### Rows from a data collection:
○ ○ ○ ○

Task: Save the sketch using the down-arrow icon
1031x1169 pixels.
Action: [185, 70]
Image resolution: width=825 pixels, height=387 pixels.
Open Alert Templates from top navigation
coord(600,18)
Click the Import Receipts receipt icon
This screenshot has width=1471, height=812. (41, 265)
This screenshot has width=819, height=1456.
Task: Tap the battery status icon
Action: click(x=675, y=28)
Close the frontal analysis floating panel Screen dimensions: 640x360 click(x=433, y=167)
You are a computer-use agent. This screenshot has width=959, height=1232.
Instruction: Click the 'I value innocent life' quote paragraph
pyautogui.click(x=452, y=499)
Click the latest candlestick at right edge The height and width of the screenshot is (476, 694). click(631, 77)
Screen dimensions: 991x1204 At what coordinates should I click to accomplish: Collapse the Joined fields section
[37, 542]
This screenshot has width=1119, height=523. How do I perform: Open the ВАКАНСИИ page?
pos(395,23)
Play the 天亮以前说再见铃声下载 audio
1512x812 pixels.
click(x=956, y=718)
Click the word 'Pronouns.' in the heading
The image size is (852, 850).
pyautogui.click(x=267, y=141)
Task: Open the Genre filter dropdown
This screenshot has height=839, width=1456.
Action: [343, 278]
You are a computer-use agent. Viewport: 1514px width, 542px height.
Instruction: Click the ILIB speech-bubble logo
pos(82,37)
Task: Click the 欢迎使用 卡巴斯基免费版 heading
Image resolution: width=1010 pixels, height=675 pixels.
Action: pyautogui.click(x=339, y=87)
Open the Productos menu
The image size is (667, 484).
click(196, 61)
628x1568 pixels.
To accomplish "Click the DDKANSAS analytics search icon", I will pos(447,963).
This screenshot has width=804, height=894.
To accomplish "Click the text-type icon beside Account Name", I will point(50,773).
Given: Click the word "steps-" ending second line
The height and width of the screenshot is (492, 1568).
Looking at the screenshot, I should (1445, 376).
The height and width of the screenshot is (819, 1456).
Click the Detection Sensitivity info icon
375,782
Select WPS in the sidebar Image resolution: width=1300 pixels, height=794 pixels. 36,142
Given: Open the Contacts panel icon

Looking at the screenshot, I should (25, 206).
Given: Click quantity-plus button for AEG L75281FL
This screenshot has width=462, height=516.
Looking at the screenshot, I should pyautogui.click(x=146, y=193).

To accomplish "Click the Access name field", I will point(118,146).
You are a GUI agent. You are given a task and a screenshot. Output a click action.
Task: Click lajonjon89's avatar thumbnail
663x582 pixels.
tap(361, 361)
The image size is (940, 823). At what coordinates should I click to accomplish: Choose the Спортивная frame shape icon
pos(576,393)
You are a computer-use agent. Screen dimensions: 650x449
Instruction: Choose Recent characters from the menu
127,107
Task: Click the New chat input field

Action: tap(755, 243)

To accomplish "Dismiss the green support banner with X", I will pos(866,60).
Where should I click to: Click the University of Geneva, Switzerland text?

○ ○ ○ ○

Pull out every line of the rows above that contains the word "menu", matching case exactly.

Open the Productos menu
Instruction: Choose Recent characters from the menu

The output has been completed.